MEXICO CITY (Reuters) - Mexican students will be educated in the next academic year through a home-learning program broadcast by major networks such as TV Azteca until a drop in coronavirus infections allows for schools to be reopened, the government said on Monday.
The decision to keep the nation’s schools closed after the Aug. 24 start of the academic year reflects stubbornly high infection rates and deaths in Latin America’s second-largest economy.
The plan was announced by the education minister, Esteban Moctezuma, who was flanked by top executives of Azteca, Televisa and other networks at President Andres Manuel Lopez Obrador’s regular morning press conference.
When the 2020-2021 academic school year kicks off “it will begin as distance learning because the conditions don’t exist to do it in person,” Moctezuma said.
“We are obliged to look for alternatives, to look for answers so that girls, boys and youths continue to have access to education,” he said.

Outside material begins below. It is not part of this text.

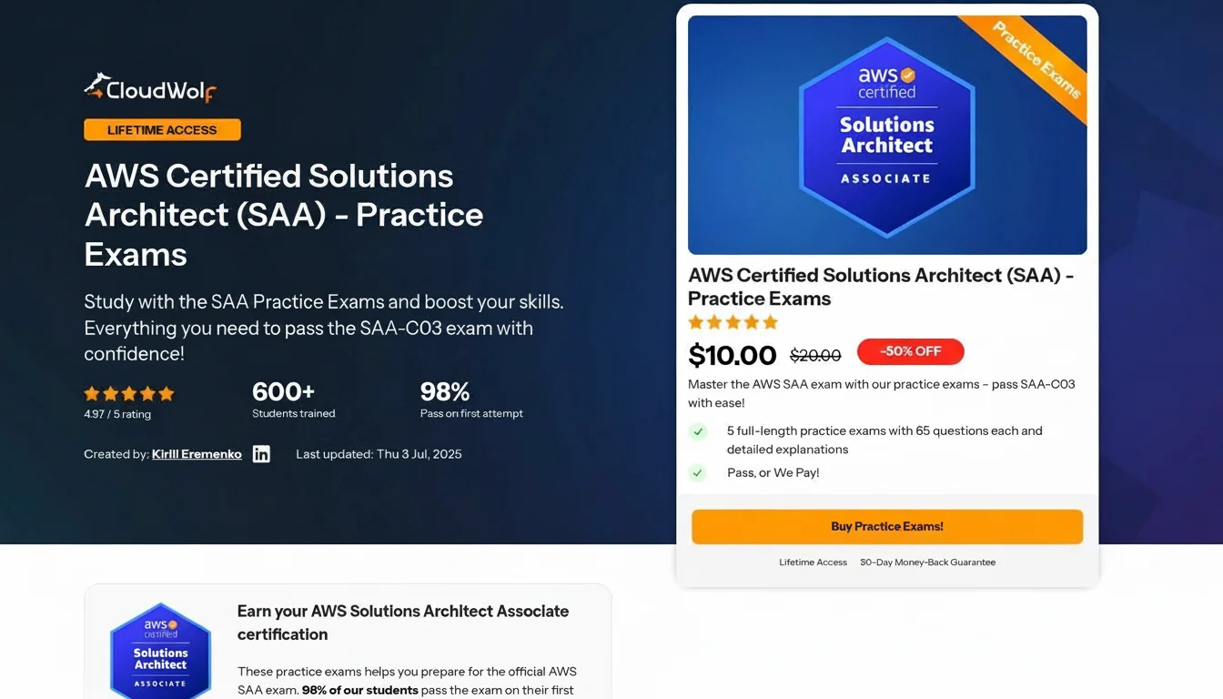
Task: Click the green checkmark beside Pass, or We Pay
Action: click(698, 472)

Before joining the government, Moctezuma was a senior executive at the charitable arm of the Azteca group.
Some 94% of Mexican households have a television, but in areas of the country without a television signal or internet access, students will be able to take classes over the radio, the education minister said.
Mexico has the third-highest coronavirus death toll in the world, with 47,746 deaths and 439,046 known cases.
“The pandemic represents one of the greatest challenges of our time,” Moctezuma said.
The government aims to restart in-person learning once the traffic-light system used to measure how widespread coronavirus is falls to the green light level, which is the lowest.